To calculate the event rate from the cross section, the number of collisions per time and per area is needed. This number is called "luminosity" and can be calculated for a colliding beam experiment by [19]

$$L = \frac{n \cdot N_1 \cdot N_2 \cdot f}{A},\tag{2.4}$$

where  $N_1$  and  $N_2$  are the number of particles per bunch, n is the number of bunches, f the bunch crossing frequency and A the cross sectional area where the collisions are happening. The unit of the luminosity is  $m^{-2}s^{-1}$ . The event rate can then be expressed by:

$$\dot{N} = L \cdot \sigma \tag{2.5}$$

To calculate total number of events during an observation period, this equation has to be integrated. As  $\sigma$  is time-invariant, it is constant with respect to the integration:

$$N = \int \dot{N} \, \mathrm{d}t = \int L \cdot \sigma \, \mathrm{d}t = \sigma \cdot \int L \, \mathrm{d}t = \sigma \cdot L_{\mathrm{int}}$$
(2.6)

 $L_{\text{int}}$  is commonly referred as the integrated luminosity.

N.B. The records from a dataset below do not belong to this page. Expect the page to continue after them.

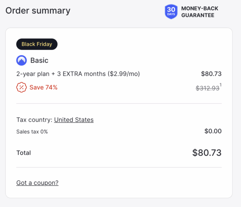The image size is (241, 207).
Task: Click the plan price $80.73 in Basic row
Action: [x=211, y=74]
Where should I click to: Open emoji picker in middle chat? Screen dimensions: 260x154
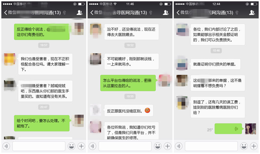pyautogui.click(x=158, y=146)
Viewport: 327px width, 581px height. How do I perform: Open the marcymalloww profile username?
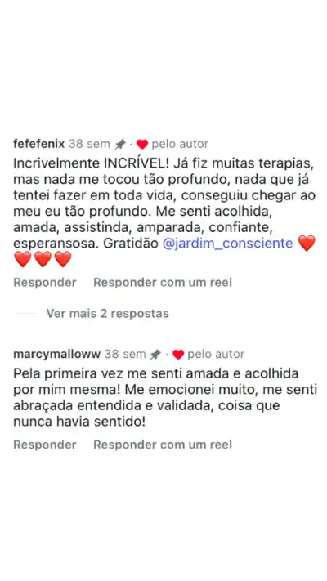[56, 354]
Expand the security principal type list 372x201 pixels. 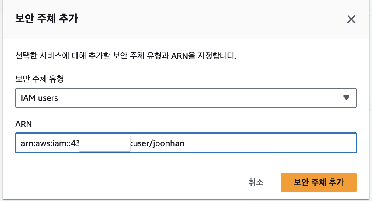point(346,98)
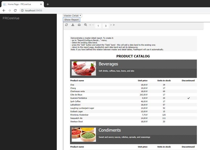This screenshot has height=150, width=210.
Task: Click the current page number field
Action: click(98, 26)
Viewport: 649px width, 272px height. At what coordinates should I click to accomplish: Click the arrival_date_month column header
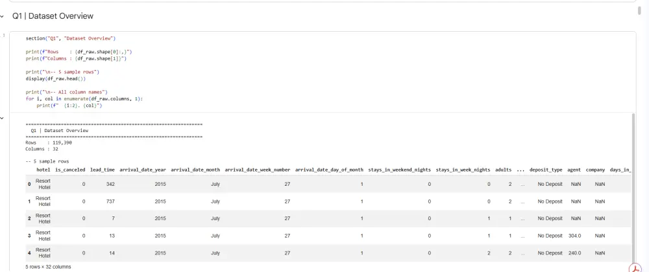tap(195, 170)
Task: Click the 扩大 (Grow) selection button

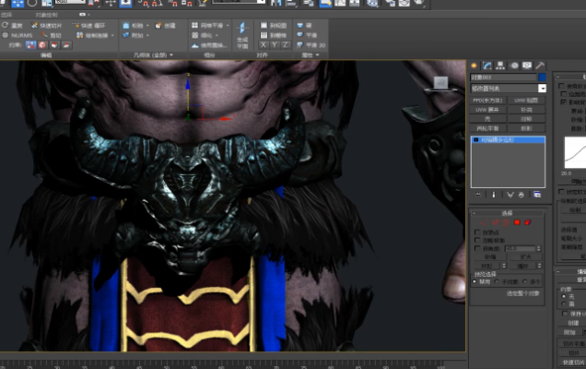Action: pos(525,257)
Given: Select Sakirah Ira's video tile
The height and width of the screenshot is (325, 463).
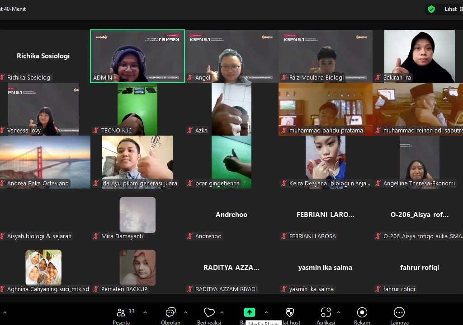Looking at the screenshot, I should (419, 56).
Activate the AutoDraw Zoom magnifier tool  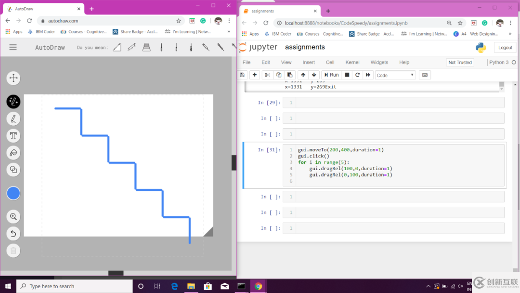point(13,217)

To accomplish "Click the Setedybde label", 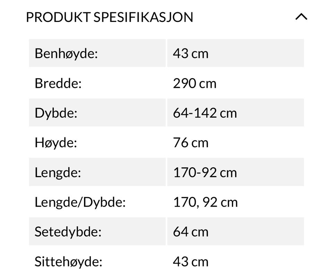I will click(x=68, y=232).
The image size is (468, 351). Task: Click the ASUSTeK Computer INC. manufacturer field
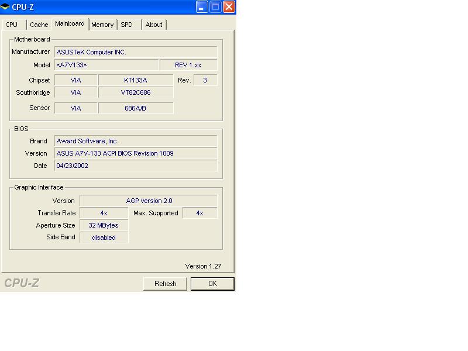click(x=136, y=52)
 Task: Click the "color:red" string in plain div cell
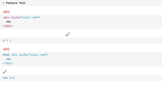point(30,18)
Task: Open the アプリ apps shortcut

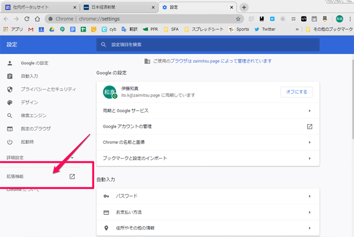Action: (14, 29)
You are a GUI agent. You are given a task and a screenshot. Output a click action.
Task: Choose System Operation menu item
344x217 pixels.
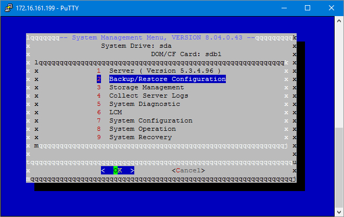pos(142,129)
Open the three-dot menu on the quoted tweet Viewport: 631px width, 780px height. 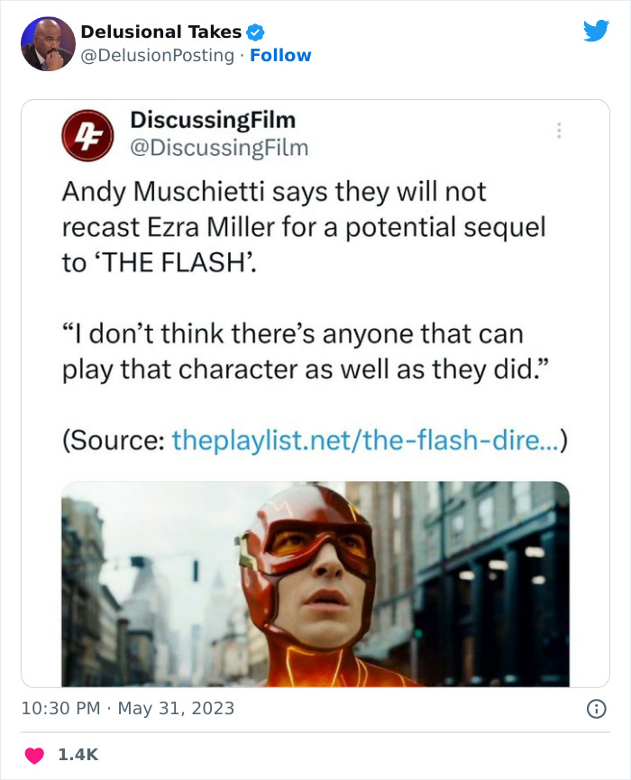coord(559,132)
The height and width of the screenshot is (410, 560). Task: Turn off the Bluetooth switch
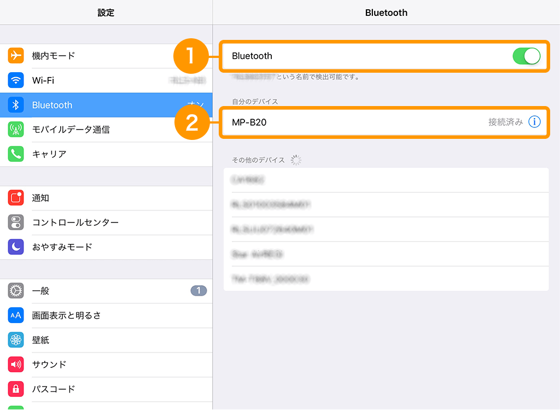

The unit of the integrated luminosity is b<sup>-1</sup>. It is a characteristic variable for the delivered data of a particle physics experiment.

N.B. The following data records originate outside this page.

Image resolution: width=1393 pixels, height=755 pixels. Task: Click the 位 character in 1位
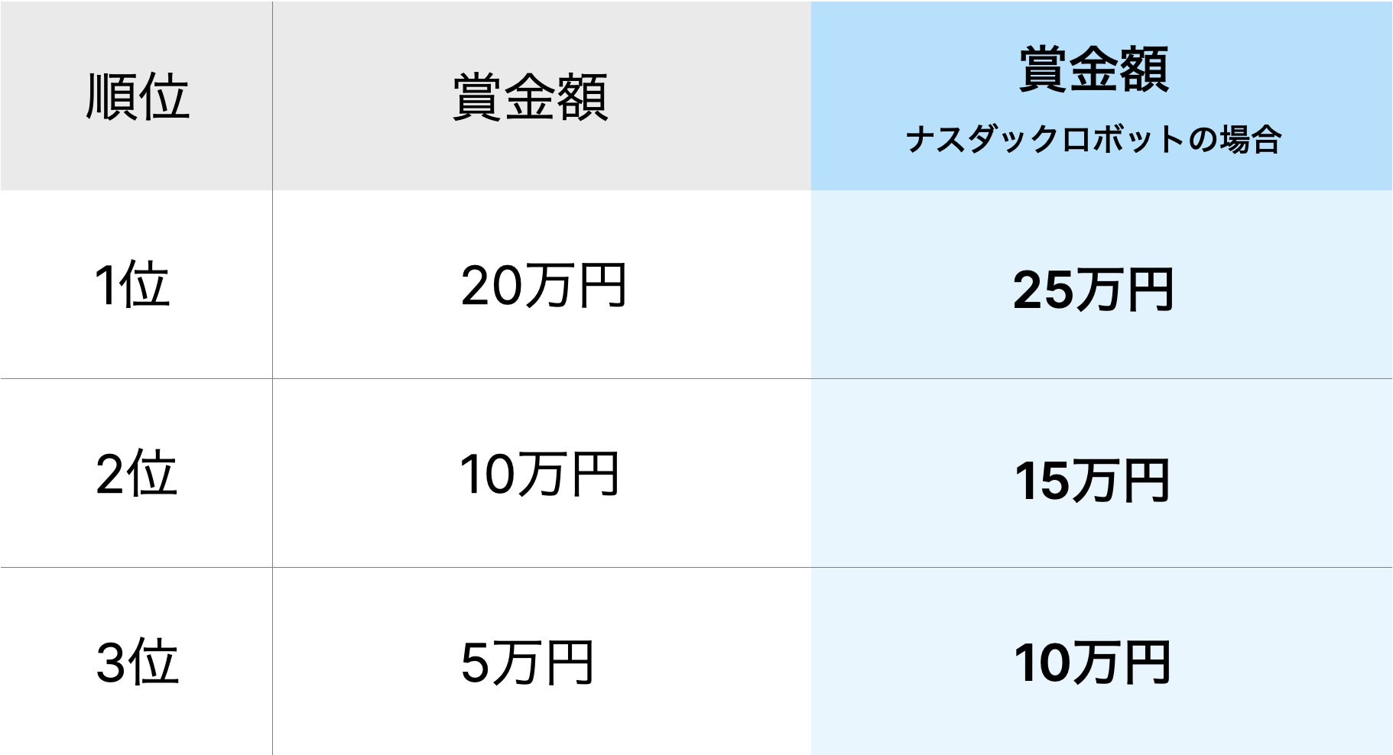pos(145,284)
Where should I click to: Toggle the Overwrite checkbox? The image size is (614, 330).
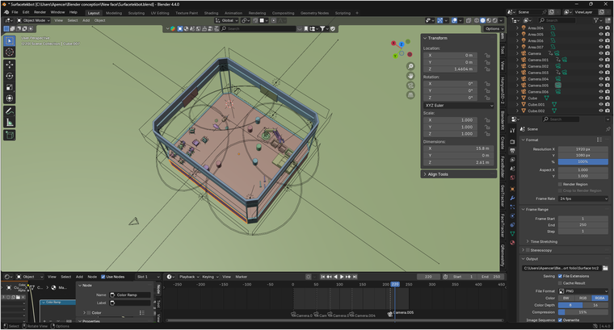pos(560,320)
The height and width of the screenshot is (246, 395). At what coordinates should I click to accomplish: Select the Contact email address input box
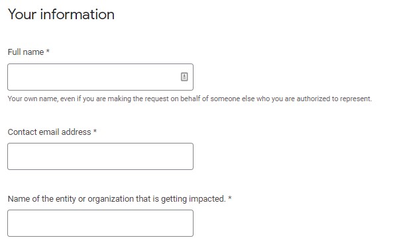[x=100, y=156]
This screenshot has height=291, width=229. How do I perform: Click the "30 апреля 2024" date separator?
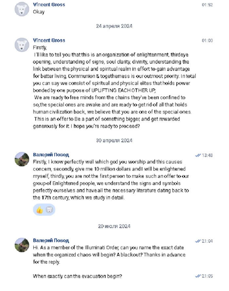tap(114, 141)
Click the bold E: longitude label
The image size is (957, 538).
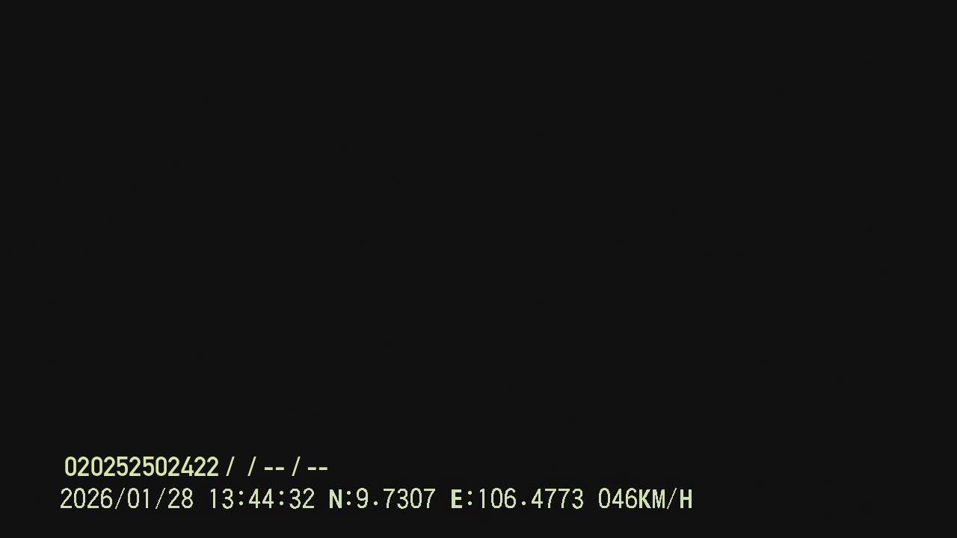click(x=461, y=499)
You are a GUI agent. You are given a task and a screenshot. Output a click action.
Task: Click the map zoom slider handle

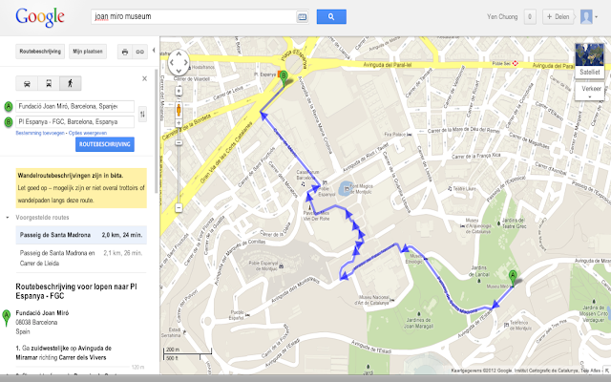179,142

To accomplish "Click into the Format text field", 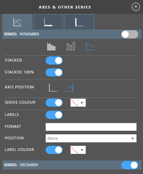I will pyautogui.click(x=91, y=127).
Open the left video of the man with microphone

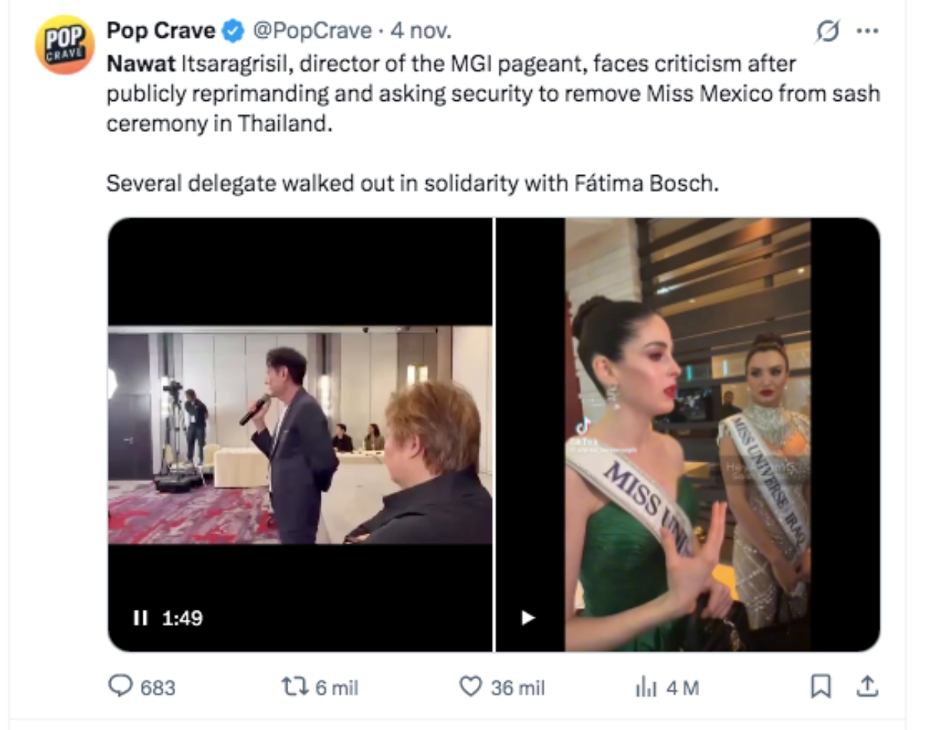point(300,435)
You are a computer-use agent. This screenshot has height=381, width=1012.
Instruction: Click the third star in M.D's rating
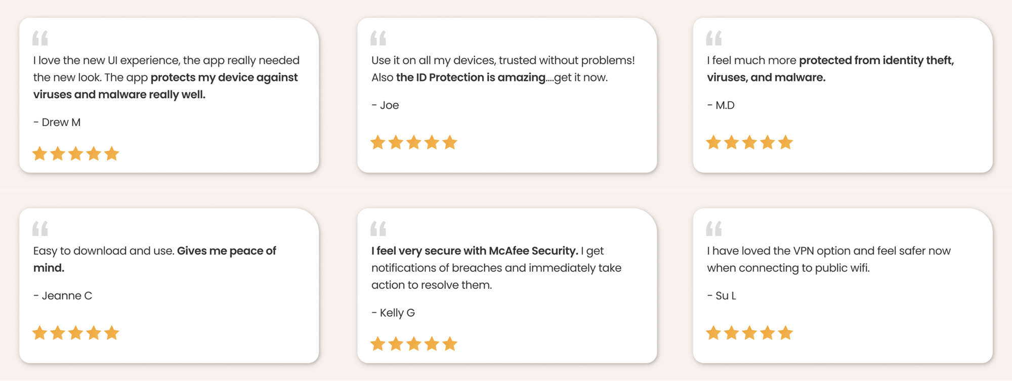coord(749,143)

Figure 2.6 shows a plot of typical cross sections in proton-proton collisions as a function of the collision energy. For most of the processes, like the Higgs generation, the cross section is increasing with the collision energy. This means, the higher the energy and the luminosity in an experiment, the higher is the event rate.



Figure 2.6: Cross sections and event rates in proton-proton collisions as a function of the collision energy. The dotted lines mark the collision energies of the Tevatron and LHC experiments. [20]

# 3 The Large Hadron Collider and the ATLAS Detector

## 3.1 The Large Hadron Collider

The Large Hadron Collider (LHC) [21] at the European Organization for Nuclear Research (CERN) near Geneva, Switzerland, is world's largest particle accelerator and collider. It utilizes the former 27 km long tunnel of the Large Electron-Positron Collider (LEP) on the border between Switzerland and France. The tunnel was built end of the 1980's. It is located between 45 and 170 m below the surface with an inclination of 1.4 % towards the Lake Geneva.

The LHC accelerates two opposing particle beams of either protons or heavy ions<sup>1</sup>. To expedite these particles, several stages of accelerators are needed. The particles are first speeded up in a linear accelerator (LINAC). From there they are injected into the Proton Synchrotron (PS). The next stage of acceleration happens in the Super Proton Synchrotron (SPS). Through two lines the beams are finally injected into the LHC. Figure 3.1 shows a sketch of the LHC accelerator complex.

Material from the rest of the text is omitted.